> [Required action]
Lines containing the word "Defy" are to be copied from the data below.

Dataset excerpts:

———

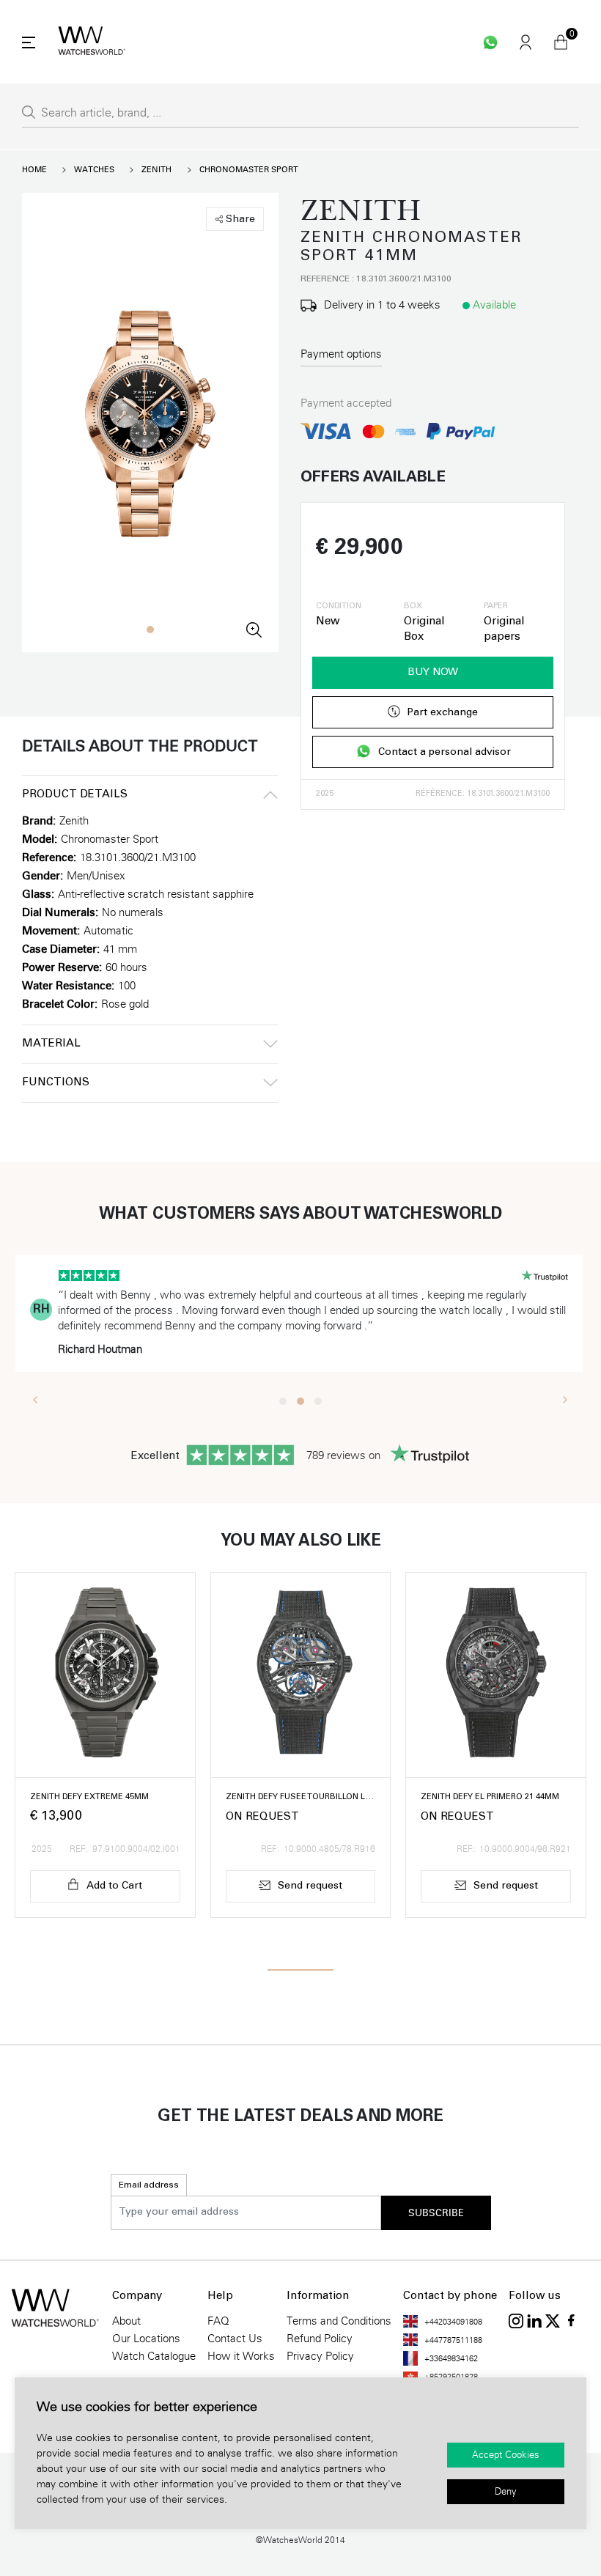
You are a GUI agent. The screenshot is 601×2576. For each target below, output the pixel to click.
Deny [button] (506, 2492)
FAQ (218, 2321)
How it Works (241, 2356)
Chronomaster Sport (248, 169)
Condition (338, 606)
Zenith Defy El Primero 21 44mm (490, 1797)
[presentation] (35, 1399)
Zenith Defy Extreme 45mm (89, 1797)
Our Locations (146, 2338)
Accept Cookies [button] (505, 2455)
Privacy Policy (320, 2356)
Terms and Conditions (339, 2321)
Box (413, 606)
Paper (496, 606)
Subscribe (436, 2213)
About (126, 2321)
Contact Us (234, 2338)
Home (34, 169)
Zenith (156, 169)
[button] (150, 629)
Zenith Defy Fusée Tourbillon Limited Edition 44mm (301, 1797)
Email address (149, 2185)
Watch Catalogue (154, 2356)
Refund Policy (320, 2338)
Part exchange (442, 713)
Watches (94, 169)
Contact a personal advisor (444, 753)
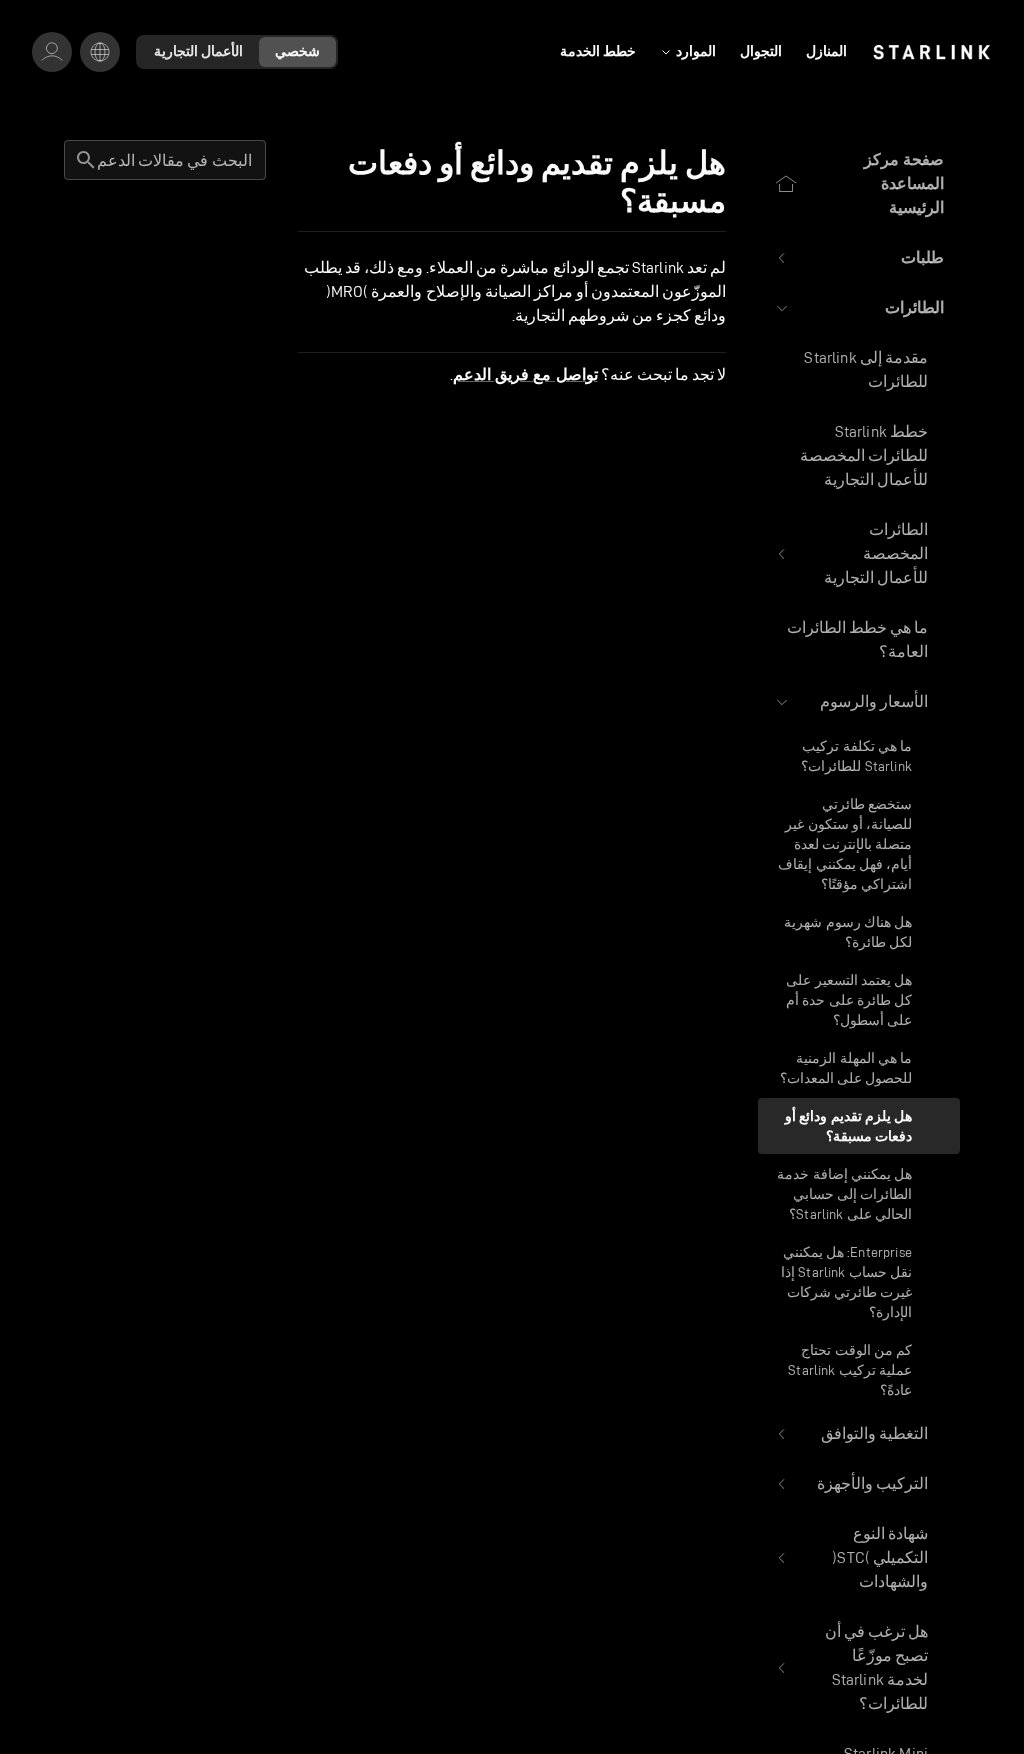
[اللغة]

———

> [Task answer]
Zenith Defy El Primero 21 44mm (490, 1797)
Zenith Defy Extreme 45mm (89, 1797)
Zenith Defy Fusée Tourbillon Limited Edition 44mm (301, 1797)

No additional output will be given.